Joe DiMaggio Moves Like Liquid Light

poems

What better view is there of daily struggle, of America’s complex legacies, of true love than from the bleachers of a baseball stadium? In the same way that NPR’s Car Talk was not really all about cars, these poems are not really all about baseball.

A collection of poetry and quotes about baseball—and about so much more. The diamond is the backdrop for Loren Broaddus’s exploration of nostalgia, family, race, jazz, and the winding hallways of history. Joe DiMaggio is sometimes domestic, sometimes political—microscopic here, aerial there. While Broaddus’s poems may start at home plate, he sends them flying in all directions: sometimes into left field, sometimes out of the park entirely.

About the Author

Loren Broaddus was born and raised in Springfield, Missouri, where he lives with his wife Marilyn, their two children, and their dog Barney. They are his inspiration.

Loren cannot remember a time when he did not love baseball and the Kansas City Royals. His father grew up listening, with his father, to Harry Caray call St. Louis Cardinals games on the radio, while his mother loved Mickey Mantle and the New York Yankees. Eventually, their marriage compromise was to become Kansas City Royals' fans. The Royals on the radio was a constant every summer.

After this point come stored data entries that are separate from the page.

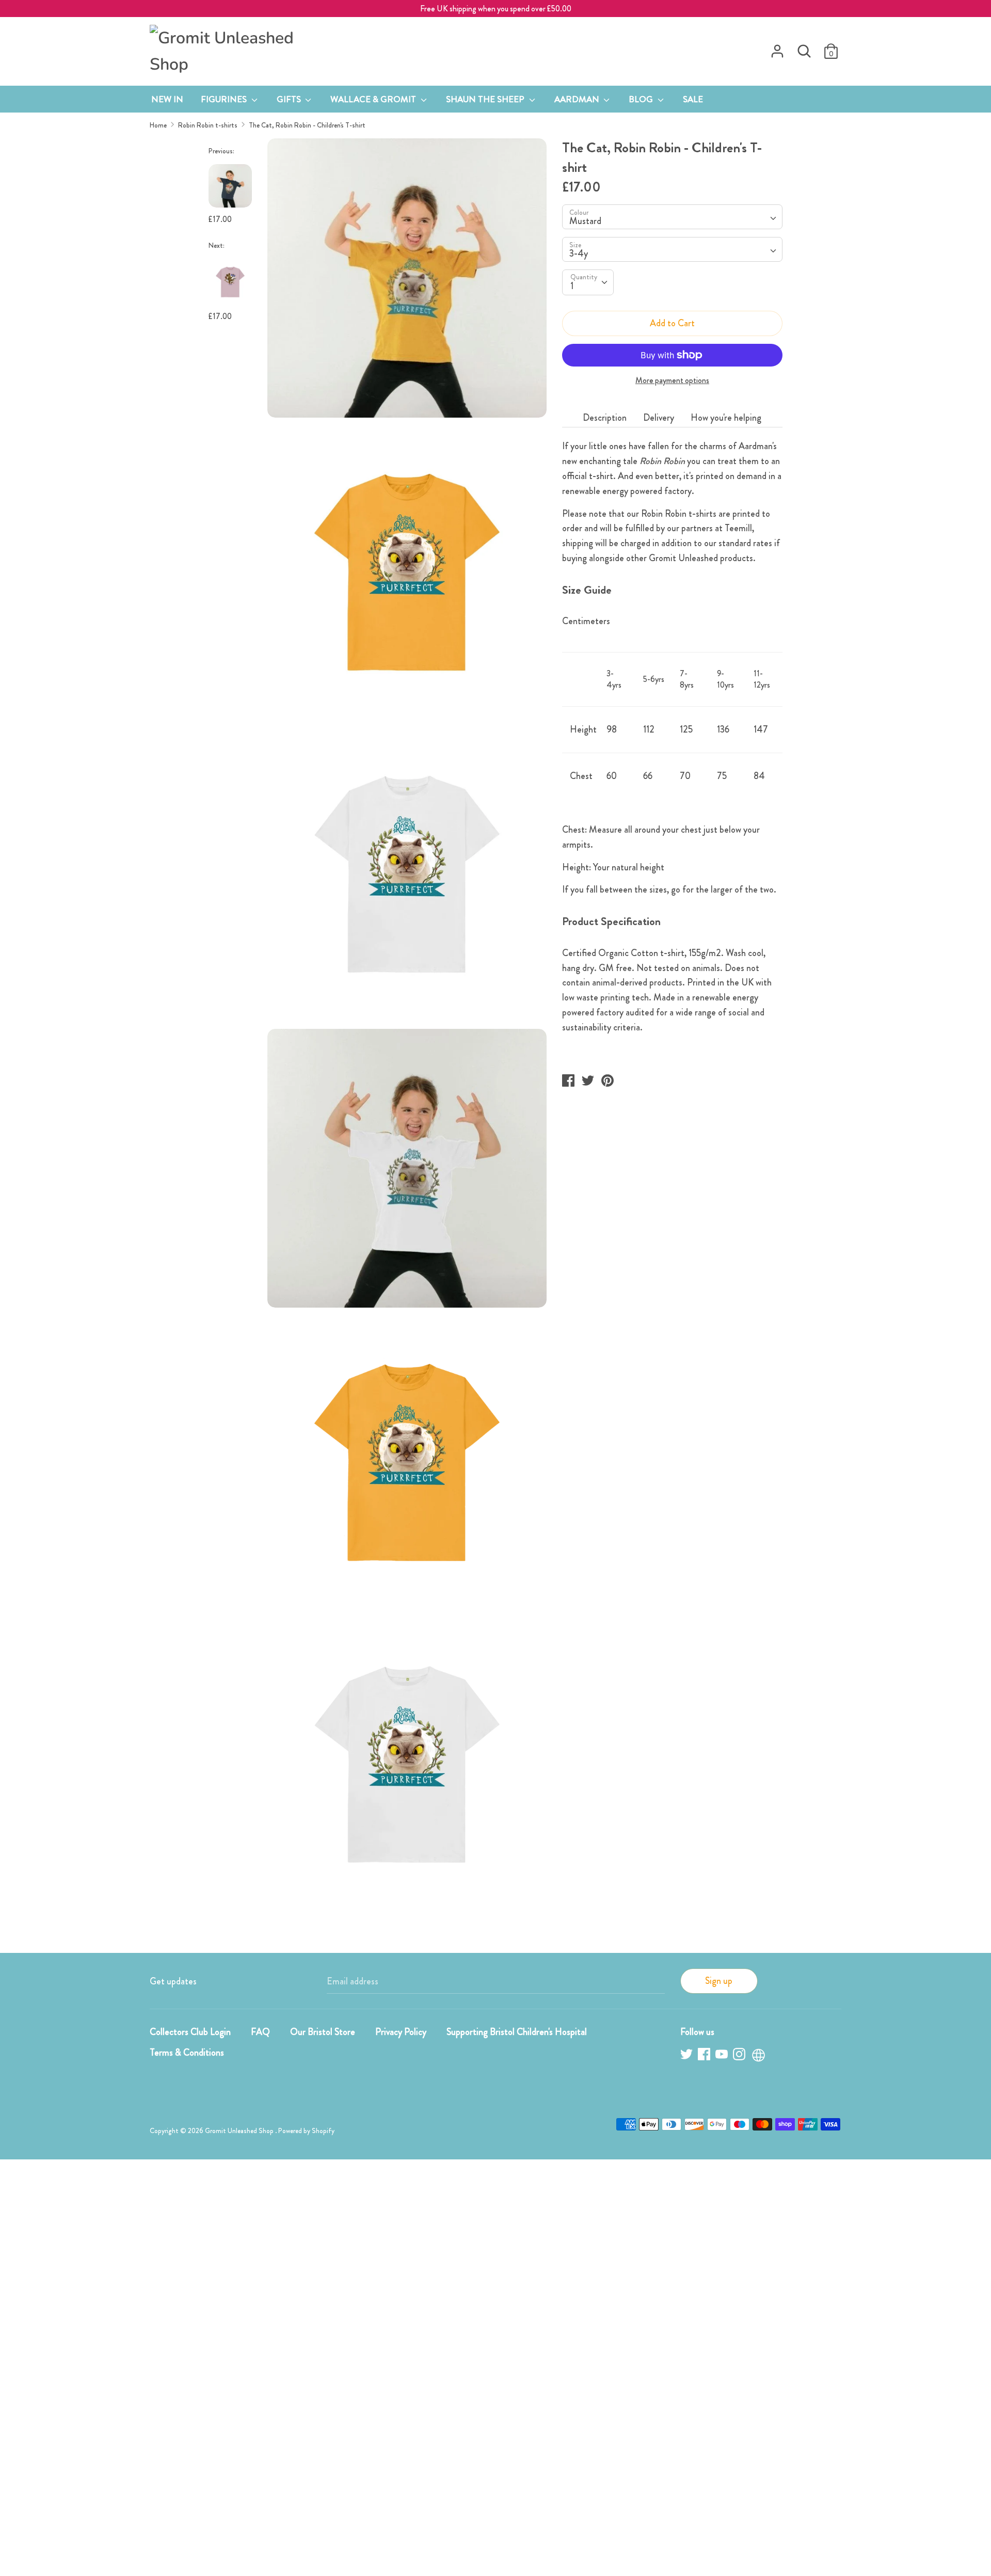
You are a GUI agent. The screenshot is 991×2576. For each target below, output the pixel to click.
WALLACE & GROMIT (374, 99)
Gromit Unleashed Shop (240, 2131)
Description (605, 417)
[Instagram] (740, 2055)
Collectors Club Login (190, 2032)
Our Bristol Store (322, 2032)
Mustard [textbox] (585, 221)
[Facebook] (705, 2055)
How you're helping (726, 417)
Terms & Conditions (187, 2052)
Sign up (718, 1980)
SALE (693, 99)
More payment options (672, 380)
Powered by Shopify (306, 2131)
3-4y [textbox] (578, 253)
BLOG (642, 99)
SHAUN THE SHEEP (486, 99)
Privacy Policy (400, 2032)
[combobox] (672, 216)
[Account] (777, 48)
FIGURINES (225, 99)
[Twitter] (687, 2055)
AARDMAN (577, 99)
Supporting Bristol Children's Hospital (516, 2032)
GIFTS (290, 99)
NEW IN (167, 99)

Writing poetry became a passion after taking a creative writing class in college at Drury University, taught by Jo Van Arkel. From there, he wrote poems for years on scrap paper, on the backs on green passes, and in notebooks he thought no one else would ever see.
 
Loren has taught History for over twenty-five years for Springfield Public Schools.He is the recipient of the DAR State of Missouri History Teacher of the Year Award in 2015, and was a Finalist for Springfield Public Schools Teacher of the Year in 2016, yet, he insists, the best thing about teaching is the kids.